The Seven-Stage Pipeline: Orchestrating Chaos
The reference harness implements a seven-stage pipeline that walks through build, recon, find, verify, dedupe, report, and patch. On paper, it sounds straightforward. In practice, it’s an orchestration nightmare.
# The pipeline in action
bin/vp-sandboxed run drlibs --model <model-id> --runs 3 --parallel --stream --auto-focus
The run command spawns autonomous agents. Each agent operates inside a gVisor container with egress restricted exclusively to the Claude API. The pipeline doesn’t ask nicely for isolation, it refuses to run without it.
Stage 1-2: Build and Recon
The Build stage compiles the target into a Docker image with AddressSanitizer (ASAN) enabled for C/C++ memory error detection. The pipeline builds this image automatically on first run using the target’s Dockerfile.
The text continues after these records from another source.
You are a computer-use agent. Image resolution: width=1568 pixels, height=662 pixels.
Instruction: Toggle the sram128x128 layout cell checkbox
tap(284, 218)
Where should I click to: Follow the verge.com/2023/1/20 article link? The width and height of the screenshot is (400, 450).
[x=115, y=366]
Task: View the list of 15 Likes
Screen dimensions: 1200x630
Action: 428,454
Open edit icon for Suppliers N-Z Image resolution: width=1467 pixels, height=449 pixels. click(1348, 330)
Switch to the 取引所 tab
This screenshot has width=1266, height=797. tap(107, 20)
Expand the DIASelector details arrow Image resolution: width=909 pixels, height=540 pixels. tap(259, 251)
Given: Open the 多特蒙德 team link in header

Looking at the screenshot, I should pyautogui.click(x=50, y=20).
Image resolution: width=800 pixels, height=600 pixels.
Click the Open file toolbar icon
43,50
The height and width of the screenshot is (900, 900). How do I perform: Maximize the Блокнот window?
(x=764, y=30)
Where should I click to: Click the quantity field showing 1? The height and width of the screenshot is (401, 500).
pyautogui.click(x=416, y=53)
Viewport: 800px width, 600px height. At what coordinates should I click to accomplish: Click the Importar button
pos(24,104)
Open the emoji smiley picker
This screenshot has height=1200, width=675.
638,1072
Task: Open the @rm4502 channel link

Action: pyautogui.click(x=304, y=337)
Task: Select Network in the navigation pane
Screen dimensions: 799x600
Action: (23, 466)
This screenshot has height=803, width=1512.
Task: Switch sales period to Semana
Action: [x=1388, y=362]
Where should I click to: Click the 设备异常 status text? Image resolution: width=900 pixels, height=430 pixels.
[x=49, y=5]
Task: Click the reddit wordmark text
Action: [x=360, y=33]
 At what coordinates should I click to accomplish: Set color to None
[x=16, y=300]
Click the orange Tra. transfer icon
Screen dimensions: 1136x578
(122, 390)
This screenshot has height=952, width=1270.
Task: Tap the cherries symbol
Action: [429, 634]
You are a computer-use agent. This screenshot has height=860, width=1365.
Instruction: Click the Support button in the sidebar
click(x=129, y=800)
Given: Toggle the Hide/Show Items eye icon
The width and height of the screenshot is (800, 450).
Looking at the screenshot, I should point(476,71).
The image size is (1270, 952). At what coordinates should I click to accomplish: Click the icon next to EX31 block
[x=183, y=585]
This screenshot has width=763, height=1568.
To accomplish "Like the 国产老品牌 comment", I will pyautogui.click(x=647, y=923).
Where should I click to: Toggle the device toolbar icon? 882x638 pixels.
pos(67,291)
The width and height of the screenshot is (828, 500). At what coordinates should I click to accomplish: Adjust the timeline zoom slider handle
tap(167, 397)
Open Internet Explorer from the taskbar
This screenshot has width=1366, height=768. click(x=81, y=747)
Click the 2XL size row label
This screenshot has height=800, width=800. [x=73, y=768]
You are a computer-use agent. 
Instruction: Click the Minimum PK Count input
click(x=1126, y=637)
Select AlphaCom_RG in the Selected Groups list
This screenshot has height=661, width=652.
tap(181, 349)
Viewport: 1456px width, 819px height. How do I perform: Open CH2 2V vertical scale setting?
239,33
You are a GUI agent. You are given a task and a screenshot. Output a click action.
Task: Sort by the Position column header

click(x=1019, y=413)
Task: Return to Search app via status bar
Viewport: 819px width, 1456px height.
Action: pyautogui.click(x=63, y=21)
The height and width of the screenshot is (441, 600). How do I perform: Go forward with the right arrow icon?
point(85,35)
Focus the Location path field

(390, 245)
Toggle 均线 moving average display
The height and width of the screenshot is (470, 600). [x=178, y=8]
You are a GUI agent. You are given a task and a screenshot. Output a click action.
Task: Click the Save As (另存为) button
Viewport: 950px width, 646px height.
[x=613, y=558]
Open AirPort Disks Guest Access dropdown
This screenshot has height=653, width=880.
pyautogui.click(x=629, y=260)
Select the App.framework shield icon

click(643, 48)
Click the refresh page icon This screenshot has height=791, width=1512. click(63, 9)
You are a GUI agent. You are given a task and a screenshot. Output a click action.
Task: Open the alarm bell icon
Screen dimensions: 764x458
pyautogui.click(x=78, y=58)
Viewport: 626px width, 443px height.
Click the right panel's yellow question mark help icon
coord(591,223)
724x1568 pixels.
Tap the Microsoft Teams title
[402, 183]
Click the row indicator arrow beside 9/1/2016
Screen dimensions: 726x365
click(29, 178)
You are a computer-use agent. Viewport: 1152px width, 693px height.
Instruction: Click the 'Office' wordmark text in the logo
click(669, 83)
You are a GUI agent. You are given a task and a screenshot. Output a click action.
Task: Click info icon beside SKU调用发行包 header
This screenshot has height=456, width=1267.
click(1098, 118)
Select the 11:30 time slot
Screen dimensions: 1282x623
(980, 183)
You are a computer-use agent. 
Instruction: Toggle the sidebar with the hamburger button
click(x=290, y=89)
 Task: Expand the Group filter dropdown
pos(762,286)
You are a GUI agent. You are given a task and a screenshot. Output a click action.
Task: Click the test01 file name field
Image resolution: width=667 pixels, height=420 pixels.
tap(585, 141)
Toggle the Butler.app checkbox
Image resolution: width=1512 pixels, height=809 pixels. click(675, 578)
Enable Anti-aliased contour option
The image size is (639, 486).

The Recon stage is where the architecture gets clever. A lightweight, network-isolated agent reads the source code and proposes a partition, distinct input-parsing subsystems worth attacking separately. Without the --auto-focus flag, the pipeline falls back to a focus_areas list from the target’s config.yaml.
This partitioning is the critical architectural insight: without it, parallel find agents converge on the same shallow bugs, producing diminishing returns that teams have reported as their primary scaling bottleneck.
Stage 3-4: Find and Verify
The Find stage spawns N agents in parallel, each in its own isolated container. Each agent reads source code, crafts malformed inputs, and runs the ASAN binary until a given input produces a crash 3 out of 3 times.
The Verify stage is where the separation of concerns pays off. A separate grader agent reproduces each crash in a fresh container that the find agent has never touched. The only artifact that crosses the boundary: the proof of concept.
Reusing code without explicit permission is a legal minefield. The same principle applies here, the verification agent gets the PoC, not the reasoning that produced it.
This isolation prevents a subtle failure mode: when a single agent attempts to both discover and verify vulnerabilities, it tends to self-censor, filtering out exploitable true positives because it’s second-guessing its own work.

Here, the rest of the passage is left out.